▸ Exercise aim:
Exact reproduction of the listing is required. Pictures are not reproduced.
[Start of section]
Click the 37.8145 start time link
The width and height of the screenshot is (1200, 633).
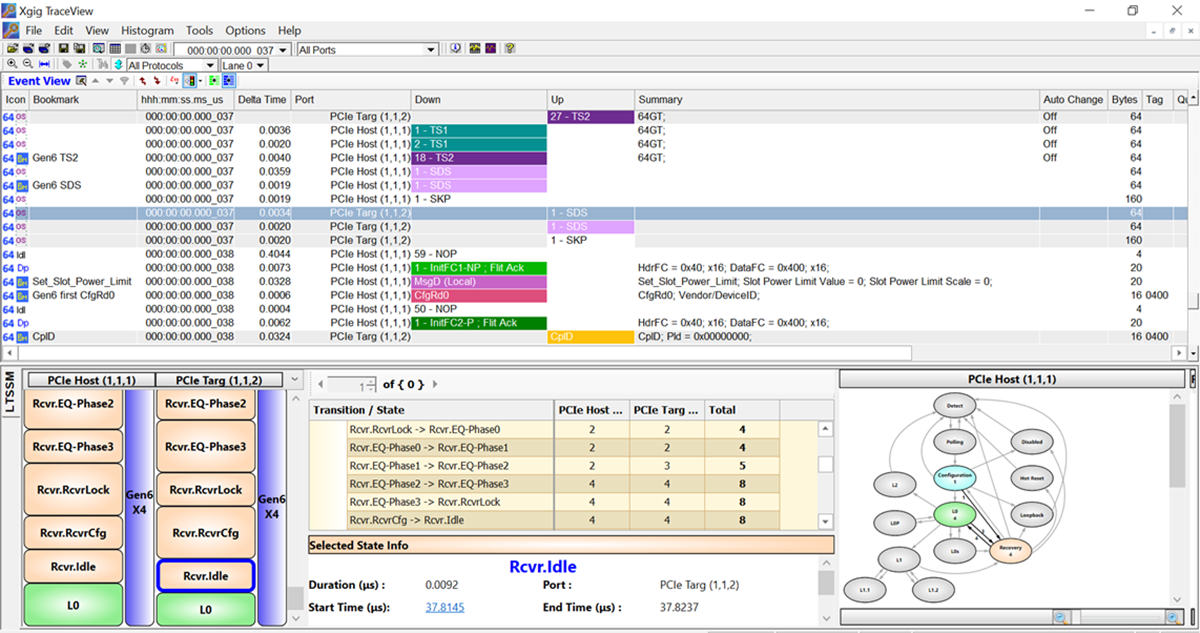[444, 607]
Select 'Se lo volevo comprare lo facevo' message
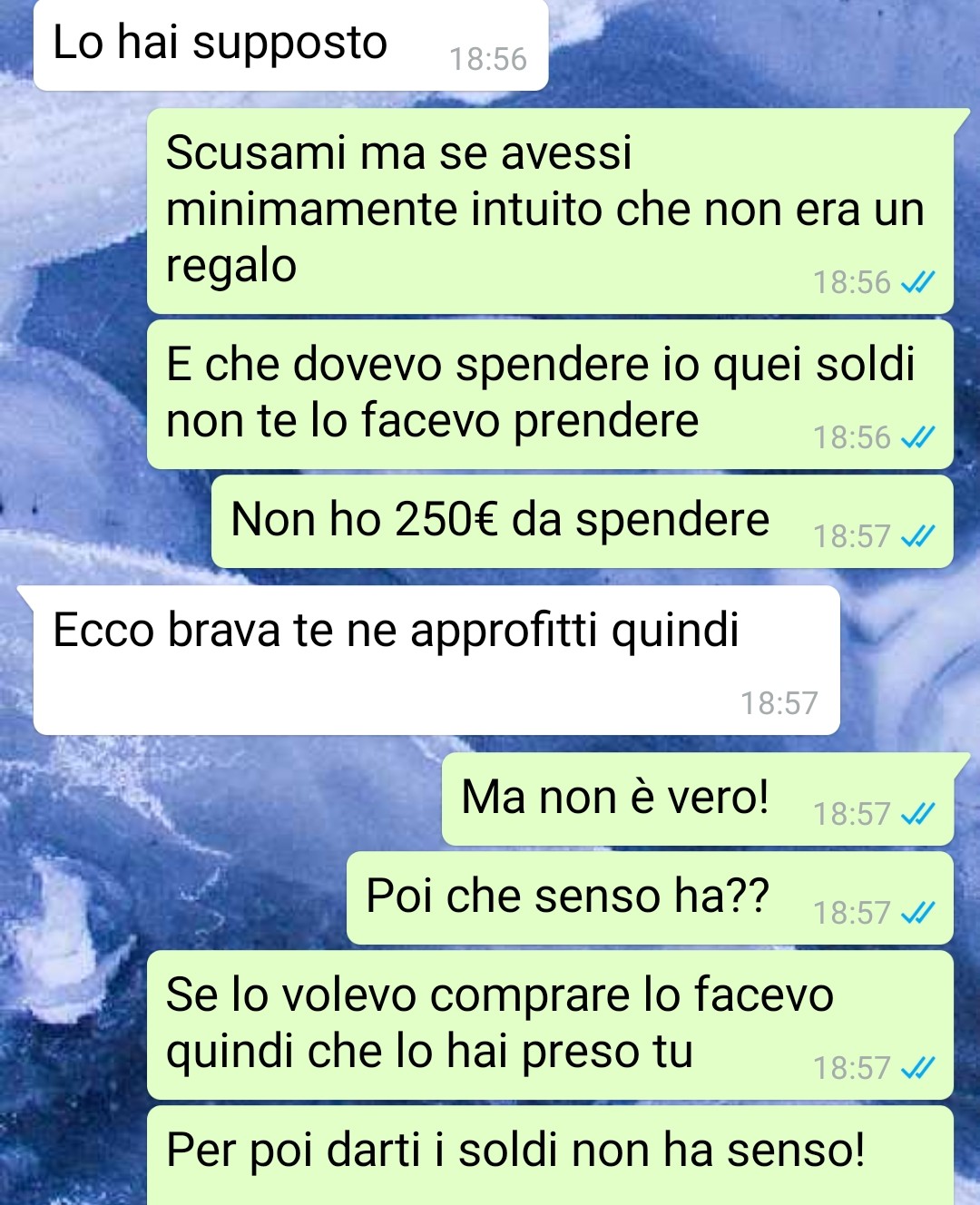This screenshot has width=980, height=1205. tap(550, 1024)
[End of section]
▸ Response below:
Click the 37.8145 start time link
The width and height of the screenshot is (1200, 633).
[444, 607]
Select 'Se lo volevo comprare lo facevo' message
This screenshot has width=980, height=1205. tap(550, 1024)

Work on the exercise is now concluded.